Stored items

*** Block opens ***

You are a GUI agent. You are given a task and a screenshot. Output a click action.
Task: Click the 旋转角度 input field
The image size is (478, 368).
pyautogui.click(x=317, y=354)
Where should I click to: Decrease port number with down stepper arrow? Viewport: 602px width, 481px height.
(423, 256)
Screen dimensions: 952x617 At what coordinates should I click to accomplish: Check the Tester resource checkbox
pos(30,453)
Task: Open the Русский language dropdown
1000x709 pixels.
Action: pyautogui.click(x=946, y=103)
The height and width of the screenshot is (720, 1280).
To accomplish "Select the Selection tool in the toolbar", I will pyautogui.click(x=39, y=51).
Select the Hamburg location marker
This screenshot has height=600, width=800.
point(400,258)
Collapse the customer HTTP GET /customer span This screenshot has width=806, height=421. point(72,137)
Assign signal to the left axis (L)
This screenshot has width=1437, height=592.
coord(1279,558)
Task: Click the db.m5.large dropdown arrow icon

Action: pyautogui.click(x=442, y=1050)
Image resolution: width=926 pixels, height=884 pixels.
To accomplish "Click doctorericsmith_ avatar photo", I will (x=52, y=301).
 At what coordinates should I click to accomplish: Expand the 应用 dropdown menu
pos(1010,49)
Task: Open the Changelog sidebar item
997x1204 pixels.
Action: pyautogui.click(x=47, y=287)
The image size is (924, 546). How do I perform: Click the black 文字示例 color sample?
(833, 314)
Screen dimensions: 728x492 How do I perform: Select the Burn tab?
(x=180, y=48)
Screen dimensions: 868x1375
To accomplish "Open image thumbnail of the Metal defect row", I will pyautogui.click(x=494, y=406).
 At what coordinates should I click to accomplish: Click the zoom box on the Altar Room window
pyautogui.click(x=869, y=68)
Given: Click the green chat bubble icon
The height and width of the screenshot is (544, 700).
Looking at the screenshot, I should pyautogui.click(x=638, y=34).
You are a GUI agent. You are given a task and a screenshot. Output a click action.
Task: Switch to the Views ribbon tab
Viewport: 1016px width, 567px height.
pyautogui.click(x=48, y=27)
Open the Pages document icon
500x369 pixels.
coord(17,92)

*** Block closes ***

> [PROBLEM DESCRIPTION]: Each line above from the one with "Select the Hamburg location marker" up to and including the one with "Task: Open the Changelog sidebar item" must be set down exactly, and no line outside that span may appear.

> [TASK SOLUTION]:
Select the Hamburg location marker
This screenshot has height=600, width=800.
point(400,258)
Collapse the customer HTTP GET /customer span This screenshot has width=806, height=421. point(72,137)
Assign signal to the left axis (L)
This screenshot has width=1437, height=592.
coord(1279,558)
Task: Click the db.m5.large dropdown arrow icon

Action: pyautogui.click(x=442, y=1050)
Image resolution: width=926 pixels, height=884 pixels.
To accomplish "Click doctorericsmith_ avatar photo", I will (x=52, y=301).
 At what coordinates should I click to accomplish: Expand the 应用 dropdown menu
pos(1010,49)
Task: Open the Changelog sidebar item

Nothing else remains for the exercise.